繰り上げ返済によってローン返済額がどのこらい減少するのか、ぜひ確認してください。


不動産投資における繰り上げ返済の種類と特徴


ローン ビジネスマン 文房具

繰り上げ返済とは、月々のローン返済額よりも多くの金額を返済分として支払い、ローン元本の一部または全額を前倒しで返済することで、ローン元本の残債を予定よりも早く減少できます。

元本が減ることで、支払う利息を減らしたり返済期間を短くすることが可能です。


なお、残債の一部を繰り上げ返済する場合は2種類の方法があります。


返済期間短縮型の特徴

ひとつ目は「返済期間短縮型」です。

毎月のローン返済額はそのままですが、返済期間が短縮されるのが特徴です。

返済期間が短くなれば、その分の支払い利息を大幅に減らすことができ、結果として総返済額の減少につながります。


返済額軽減型の特徴

ふたつ目は「返済額軽減型」で、返済期間はそのままですが毎月のローン返済額が減少するのが特徴です。

返済期間短縮型に比べて支払い利息の軽減面での効果は薄いですが、月々のキャッシュフローは増加するため、資金を貯めたい場合や突発的な修繕費用が発生した際など急な出費に備えることができます。


繰り上げ返済のシミュレーション例

ここでは、返済期間短縮型・返済額軽減型の繰り上げ返済シミュレーションの結果を紹介します。

諸条件は以下のようになります。


例)繰り上げ返済シミュレーションの条件


・当初借入元金  : 30,000,000 円

・当初借入期間  : 30年 0ヶ月

・返済ずみ期間  : 1年0ヶ月

・返済方法    : 元利均等返済

・借入金利    : 2.5%

・繰り上げ返済額 : 2,000,000 円


 

期間短縮型

返済額軽減型

月々の返済額

118,536円

110,434円

残り返済期間

26年3ヶ月

29年0ヶ月

減少する利息額

1,979,669円

811,214円


返済期間短縮型は、残りの返済期間が2年9カ月短縮されたことで、利息額約200万円が減少しました。


返済額軽減型の場合は、減少する利息額は約81万円となり、返済期間短縮型に比べると減少幅が小さいです。

その代わり毎月の返済額が8千円程度下がっています。


返済期間短縮型、返済額軽減型、どちらで繰り上げ返済をしても利息額が減少することがわかりました。


どちらのタイプの繰り上げ返済をおこなうかは、タイミングや不動産経営状況を確認した上で適切な繰り上げ返済をおこなうとよいでしょう。


不動産投資で繰り上げ返済をおこなうメリット


不動産投資で繰り上げ返済をおこなえば、さまざまなメリットを得ることができます。


ローンの総返済額が減る

上記に記載したように、ローン残債の全額または一部を繰り上げ返済した分は借入元本にあてられます。
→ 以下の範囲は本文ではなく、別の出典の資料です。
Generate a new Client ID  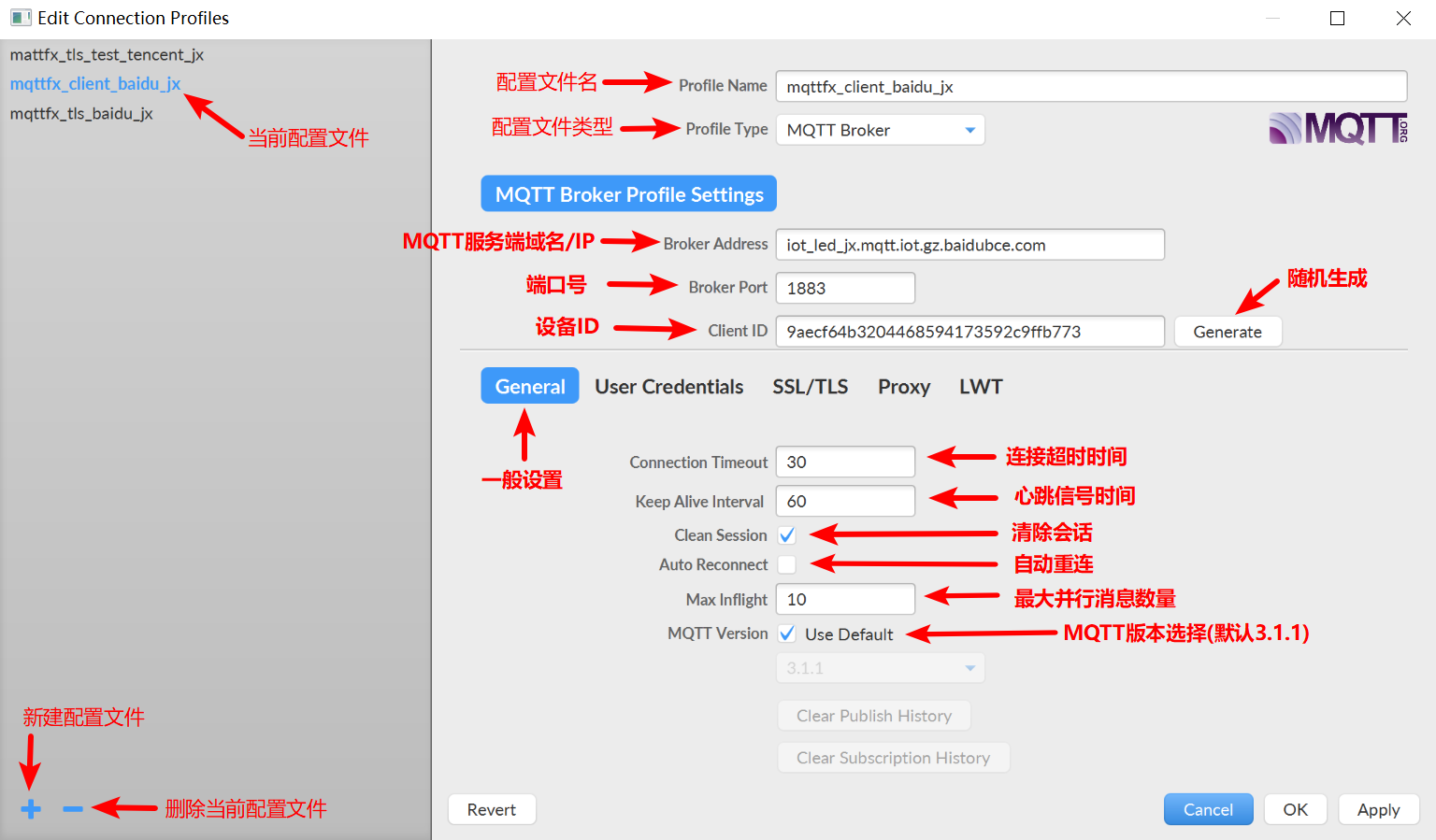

元本が減ることで毎月支払う予定だった利息が減り、その結果ローンの総返済額も減少します。


返済期間を短縮できる

繰り上げ返済をおこなう際、上記の返済期間短縮型を選んだ場合は、ローンの返済期間を短縮でき、結果として総返済額を大幅に減らすことができます。


ただし、返済期間短縮型の繰り上げ返済を選んだ場合は、毎月のローン返済額は変わりません。

返済期間短縮型の繰り上げ返済をおこなう際は、突発的な修繕費用に対応できるよう、自己資金に余裕があるときにおこなうとよいでしょう。


キャッシュフローの改善につながる

上記の返済額軽減型で繰り上げ返済をおこなえば、月々のローン返済額が減少するため毎月のキャッシュフローの改善に役立ちます。

ただし、返済期間はそのままとなります。


金利変動リスク対策につながる

不動産投資物件購入の際「変動金利型」ローンを組んだ場合、今後の経済状況によってはローン金利が上昇するリスクがあります。

金利が上がってしまうと支払う利息が増えてしまうため、金利変動リスクをおさえるためにも、繰り上げ返済をできるだけおこない、借入期間を短縮たり返済総額を減らすとよいでしょう。


ただし、不動産投資ローンの金利タイプが変動金利ではなく、「固定金利型」を選んだ場合は、固定金利期間中に金利が変動しても支払う利息額は変わりません。

繰り上げ返済をおこなう際には、不動産投資ローンの金利タイプを確認するとよいでしょう。


所有物件を効果的に増やせる

最初の不動産投資が好調で、今後も不動産経営を拡大したいと考えている場合は、積極的に繰り上げ返済をおこないローン完済期間を短縮するとよいでしょう。


ローンを完済した1件目の不動産物件を担保に2件目の物件を購入し、1件目の物件から得られる収益を2件目の繰り上げ返済にあてます。

2件目の物件がローン完済したらそれを担保にして3件目を購入……といった具合に所有物件を効率よく増やすことで資産形成の加速・拡大につながります。


このサイクルを繰り返すことで所有する不動産投資物件が増え、大きな資産形成へとつながるのです。


精神的に楽になる

高額な不動産投資物件をローンで購入しているため、「借金」が大きなプレッシャーになることも少なくありません。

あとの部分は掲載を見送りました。